**Request**
Render the listing below as a JSON list of strings, with one string for each line and blank lines left out.

[Collection entries]
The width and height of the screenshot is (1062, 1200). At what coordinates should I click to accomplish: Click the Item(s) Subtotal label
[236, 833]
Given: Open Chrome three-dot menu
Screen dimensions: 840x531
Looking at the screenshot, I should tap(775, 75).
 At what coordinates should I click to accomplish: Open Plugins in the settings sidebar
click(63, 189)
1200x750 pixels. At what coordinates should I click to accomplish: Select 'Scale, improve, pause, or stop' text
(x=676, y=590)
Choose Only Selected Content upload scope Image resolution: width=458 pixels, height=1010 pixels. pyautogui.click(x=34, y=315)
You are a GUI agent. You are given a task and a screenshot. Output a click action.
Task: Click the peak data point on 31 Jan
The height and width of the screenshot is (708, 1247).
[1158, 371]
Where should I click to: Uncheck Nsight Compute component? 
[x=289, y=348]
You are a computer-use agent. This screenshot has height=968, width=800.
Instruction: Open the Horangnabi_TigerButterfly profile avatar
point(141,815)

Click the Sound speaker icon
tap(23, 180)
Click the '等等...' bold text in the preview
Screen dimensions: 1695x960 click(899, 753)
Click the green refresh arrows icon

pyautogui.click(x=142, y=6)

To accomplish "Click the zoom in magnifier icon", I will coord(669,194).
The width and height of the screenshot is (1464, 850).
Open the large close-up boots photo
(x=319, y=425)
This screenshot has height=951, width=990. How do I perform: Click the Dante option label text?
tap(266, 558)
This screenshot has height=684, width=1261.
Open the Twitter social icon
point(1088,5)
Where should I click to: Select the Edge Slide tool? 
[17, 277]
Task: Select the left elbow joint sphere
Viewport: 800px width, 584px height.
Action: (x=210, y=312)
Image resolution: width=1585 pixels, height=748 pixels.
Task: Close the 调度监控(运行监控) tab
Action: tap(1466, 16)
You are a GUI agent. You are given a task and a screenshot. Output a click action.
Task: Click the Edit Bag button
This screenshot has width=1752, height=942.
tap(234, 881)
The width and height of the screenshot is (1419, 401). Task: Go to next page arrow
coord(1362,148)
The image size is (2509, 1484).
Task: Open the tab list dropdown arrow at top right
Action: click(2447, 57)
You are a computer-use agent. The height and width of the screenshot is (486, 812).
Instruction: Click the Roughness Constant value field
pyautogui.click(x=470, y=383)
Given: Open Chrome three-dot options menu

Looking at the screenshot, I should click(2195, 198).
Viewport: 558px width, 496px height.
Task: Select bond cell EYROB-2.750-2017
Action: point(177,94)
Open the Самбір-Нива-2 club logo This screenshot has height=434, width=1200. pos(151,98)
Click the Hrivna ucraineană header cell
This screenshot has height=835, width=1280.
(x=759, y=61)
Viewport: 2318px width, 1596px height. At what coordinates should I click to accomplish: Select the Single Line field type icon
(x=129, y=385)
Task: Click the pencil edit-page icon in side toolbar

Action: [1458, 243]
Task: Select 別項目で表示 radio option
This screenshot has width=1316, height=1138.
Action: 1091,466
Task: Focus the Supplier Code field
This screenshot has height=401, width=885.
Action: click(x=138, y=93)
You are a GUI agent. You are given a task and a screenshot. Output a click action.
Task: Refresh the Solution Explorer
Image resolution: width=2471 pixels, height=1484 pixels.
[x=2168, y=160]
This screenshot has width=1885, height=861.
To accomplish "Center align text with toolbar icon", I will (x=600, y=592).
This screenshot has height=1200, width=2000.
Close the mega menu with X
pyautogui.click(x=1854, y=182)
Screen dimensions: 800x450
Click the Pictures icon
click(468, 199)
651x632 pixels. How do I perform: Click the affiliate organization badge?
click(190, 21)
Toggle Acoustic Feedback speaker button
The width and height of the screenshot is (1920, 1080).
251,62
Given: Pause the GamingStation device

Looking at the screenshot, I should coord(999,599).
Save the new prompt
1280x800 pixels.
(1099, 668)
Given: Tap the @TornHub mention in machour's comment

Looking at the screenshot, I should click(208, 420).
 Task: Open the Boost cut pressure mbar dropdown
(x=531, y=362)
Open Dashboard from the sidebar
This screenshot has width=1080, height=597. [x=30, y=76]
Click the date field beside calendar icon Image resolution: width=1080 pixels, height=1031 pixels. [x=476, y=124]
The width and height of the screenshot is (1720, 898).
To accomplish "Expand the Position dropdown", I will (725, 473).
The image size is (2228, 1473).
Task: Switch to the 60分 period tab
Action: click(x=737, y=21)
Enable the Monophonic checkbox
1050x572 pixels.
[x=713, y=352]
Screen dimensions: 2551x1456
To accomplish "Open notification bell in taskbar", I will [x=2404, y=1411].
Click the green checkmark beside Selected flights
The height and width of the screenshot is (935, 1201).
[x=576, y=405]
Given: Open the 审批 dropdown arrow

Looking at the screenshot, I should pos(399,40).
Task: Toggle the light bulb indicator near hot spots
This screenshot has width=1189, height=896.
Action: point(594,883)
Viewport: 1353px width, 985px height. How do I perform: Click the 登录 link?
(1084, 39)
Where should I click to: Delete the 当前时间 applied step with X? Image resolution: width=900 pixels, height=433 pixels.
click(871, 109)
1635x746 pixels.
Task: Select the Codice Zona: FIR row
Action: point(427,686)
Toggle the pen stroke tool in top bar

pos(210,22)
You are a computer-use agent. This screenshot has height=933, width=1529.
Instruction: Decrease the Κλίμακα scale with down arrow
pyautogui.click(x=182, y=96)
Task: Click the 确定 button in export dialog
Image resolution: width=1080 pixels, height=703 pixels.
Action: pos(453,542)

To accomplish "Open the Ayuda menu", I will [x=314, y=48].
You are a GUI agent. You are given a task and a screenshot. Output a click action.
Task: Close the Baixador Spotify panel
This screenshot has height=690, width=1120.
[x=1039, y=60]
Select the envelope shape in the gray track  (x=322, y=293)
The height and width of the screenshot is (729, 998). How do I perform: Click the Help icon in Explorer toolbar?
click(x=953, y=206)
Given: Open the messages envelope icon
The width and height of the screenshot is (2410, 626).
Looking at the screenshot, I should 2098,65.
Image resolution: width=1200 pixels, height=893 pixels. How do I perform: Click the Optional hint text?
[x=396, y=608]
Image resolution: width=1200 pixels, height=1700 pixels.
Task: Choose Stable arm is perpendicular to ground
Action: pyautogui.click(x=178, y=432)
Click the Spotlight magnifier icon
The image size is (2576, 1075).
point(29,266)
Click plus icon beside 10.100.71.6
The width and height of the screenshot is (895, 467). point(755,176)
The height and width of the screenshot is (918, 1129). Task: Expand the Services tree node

**Response to the exercise**
[
  "The width and height of the screenshot is (1062, 1200). At what coordinates should I click to accomplish: Click the Item(s) Subtotal label",
  "[236, 833]",
  "Given: Open Chrome three-dot menu",
  "Screen dimensions: 840x531",
  "Looking at the screenshot, I should tap(775, 75).",
  " At what coordinates should I click to accomplish: Open Plugins in the settings sidebar",
  "click(63, 189)",
  "1200x750 pixels. At what coordinates should I click to accomplish: Select 'Scale, improve, pause, or stop' text",
  "(x=676, y=590)",
  "Choose Only Selected Content upload scope Image resolution: width=458 pixels, height=1010 pixels. pyautogui.click(x=34, y=315)",
  "You are a GUI agent. You are given a task and a screenshot. Output a click action.",
  "Task: Click the peak data point on 31 Jan",
  "The height and width of the screenshot is (708, 1247).",
  "[1158, 371]",
  "Where should I click to: Uncheck Nsight Compute component? ",
  "[x=289, y=348]",
  "You are a computer-use agent. This screenshot has height=968, width=800.",
  "Instruction: Open the Horangnabi_TigerButterfly profile avatar",
  "point(141,815)",
  "Click the Sound speaker icon",
  "tap(23, 180)",
  "Click the '等等...' bold text in the preview",
  "Screen dimensions: 1695x960 click(899, 753)",
  "Click the green refresh arrows icon",
  "pyautogui.click(x=142, y=6)",
  "To accomplish \"Click the zoom in magnifier icon\", I will coord(669,194).",
  "The width and height of the screenshot is (1464, 850).",
  "Open the large close-up boots photo",
  "(x=319, y=425)",
  "This screenshot has height=951, width=990. How do I perform: Click the Dante option label text?",
  "tap(266, 558)",
  "This screenshot has height=684, width=1261.",
  "Open the Twitter social icon",
  "point(1088,5)",
  "Where should I click to: Select the Edge Slide tool? ",
  "[17, 277]",
  "Task: Select the left elbow joint sphere",
  "Viewport: 800px width, 584px height.",
  "Action: (x=210, y=312)",
  "Image resolution: width=1585 pixels, height=748 pixels.",
  "Task: Close the 调度监控(运行监控) tab",
  "Action: tap(1466, 16)",
  "You are a GUI agent. You are given a task and a screenshot. Output a click action.",
  "Task: Click the Edit Bag button",
  "This screenshot has width=1752, height=942.",
  "tap(234, 881)",
  "The width and height of the screenshot is (1419, 401). Task: Go to next page arrow",
  "coord(1362,148)",
  "The image size is (2509, 1484).",
  "Task: Open the tab list dropdown arrow at top right",
  "Action: click(2447, 57)",
  "You are a computer-use agent. The height and width of the screenshot is (486, 812).",
  "Instruction: Click the Roughness Constant value field",
  "pyautogui.click(x=470, y=383)",
  "Given: Open Chrome three-dot options menu",
  "Looking at the screenshot, I should click(2195, 198).",
  "Viewport: 558px width, 496px height.",
  "Task: Select bond cell EYROB-2.750-2017",
  "Action: point(177,94)",
  "Open the Самбір-Нива-2 club logo This screenshot has height=434, width=1200. pos(151,98)",
  "Click the Hrivna ucraineană header cell",
  "This screenshot has height=835, width=1280.",
  "(x=759, y=61)",
  "Viewport: 2318px width, 1596px height. At what coordinates should I click to accomplish: Select the Single Line field type icon",
  "(x=129, y=385)",
  "Task: Click the pencil edit-page icon in side toolbar",
  "Action: [1458, 243]",
  "Task: Select 別項目で表示 radio option",
  "This screenshot has width=1316, height=1138.",
  "Action: 1091,466",
  "Task: Focus the Supplier Code field",
  "This screenshot has height=401, width=885.",
  "Action: click(x=138, y=93)",
  "You are a GUI agent. You are given a task and a screenshot. Output a click action.",
  "Task: Refresh the Solution Explorer",
  "Image resolution: width=2471 pixels, height=1484 pixels.",
  "[x=2168, y=160]",
  "This screenshot has width=1885, height=861.",
  "To accomplish \"Center align text with toolbar icon\", I will (x=600, y=592).",
  "This screenshot has height=1200, width=2000.",
  "Close the mega menu with X",
  "pyautogui.click(x=1854, y=182)",
  "Screen dimensions: 800x450",
  "Click the Pictures icon",
  "click(468, 199)",
  "651x632 pixels. How do I perform: Click the affiliate organization badge?",
  "click(190, 21)",
  "Toggle Acoustic Feedback speaker button",
  "The width and height of the screenshot is (1920, 1080).",
  "251,62",
  "Given: Pause the GamingStation device",
  "Looking at the screenshot, I should coord(999,599).",
  "Save the new prompt",
  "1280x800 pixels.",
  "(1099, 668)",
  "Given: Tap the @TornHub mention in machour's comment",
  "Looking at the screenshot, I should click(208, 420).",
  " Task: Open the Boost cut pressure mbar dropdown",
  "(x=531, y=362)",
  "Open Dashboard from the sidebar",
  "This screenshot has width=1080, height=597. [x=30, y=76]",
  "Click the date field beside calendar icon Image resolution: width=1080 pixels, height=1031 pixels. [x=476, y=124]",
  "The width and height of the screenshot is (1720, 898).",
  "To accomplish \"Expand the Position dropdown\", I will (725, 473).",
  "The image size is (2228, 1473).",
  "Task: Switch to the 60分 period tab",
  "Action: click(x=737, y=21)",
  "Enable the Monophonic checkbox",
  "1050x572 pixels.",
  "[x=713, y=352]",
  "Screen dimensions: 2551x1456",
  "To accomplish \"Open notification bell in taskbar\", I will [x=2404, y=1411].",
  "Click the green checkmark beside Selected flights",
  "The height and width of the screenshot is (935, 1201).",
  "[x=576, y=405]",
  "Given: Open the 审批 dropdown arrow",
  "Looking at the screenshot, I should pos(399,40).",
  "Task: Toggle the light bulb indicator near hot spots",
  "This screenshot has width=1189, height=896.",
  "Action: point(594,883)",
  "Viewport: 1353px width, 985px height. How do I perform: Click the 登录 link?",
  "(1084, 39)",
  "Where should I click to: Delete the 当前时间 applied step with X? Image resolution: width=900 pixels, height=433 pixels.",
  "click(871, 109)",
  "1635x746 pixels.",
  "Task: Select the Codice Zona: FIR row",
  "Action: point(427,686)",
  "Toggle the pen stroke tool in top bar",
  "pos(210,22)",
  "You are a computer-use agent. This screenshot has height=933, width=1529.",
  "Instruction: Decrease the Κλίμακα scale with down arrow",
  "pyautogui.click(x=182, y=96)",
  "Task: Click the 确定 button in export dialog",
  "Image resolution: width=1080 pixels, height=703 pixels.",
  "Action: pos(453,542)",
  "To accomplish \"Open the Ayuda menu\", I will [x=314, y=48].",
  "You are a GUI agent. You are given a task and a screenshot. Output a click action.",
  "Task: Close the Baixador Spotify panel",
  "This screenshot has height=690, width=1120.",
  "[x=1039, y=60]",
  "Select the envelope shape in the gray track  (x=322, y=293)",
  "The height and width of the screenshot is (729, 998). How do I perform: Click the Help icon in Explorer toolbar?",
  "click(x=953, y=206)",
  "Given: Open the messages envelope icon",
  "The width and height of the screenshot is (2410, 626).",
  "Looking at the screenshot, I should 2098,65.",
  "Image resolution: width=1200 pixels, height=893 pixels. How do I perform: Click the Optional hint text?",
  "[x=396, y=608]",
  "Image resolution: width=1200 pixels, height=1700 pixels.",
  "Task: Choose Stable arm is perpendicular to ground",
  "Action: pyautogui.click(x=178, y=432)",
  "Click the Spotlight magnifier icon",
  "The image size is (2576, 1075).",
  "point(29,266)",
  "Click plus icon beside 10.100.71.6",
  "The width and height of the screenshot is (895, 467). point(755,176)",
  "The height and width of the screenshot is (918, 1129). Task: Expand the Services tree node"
]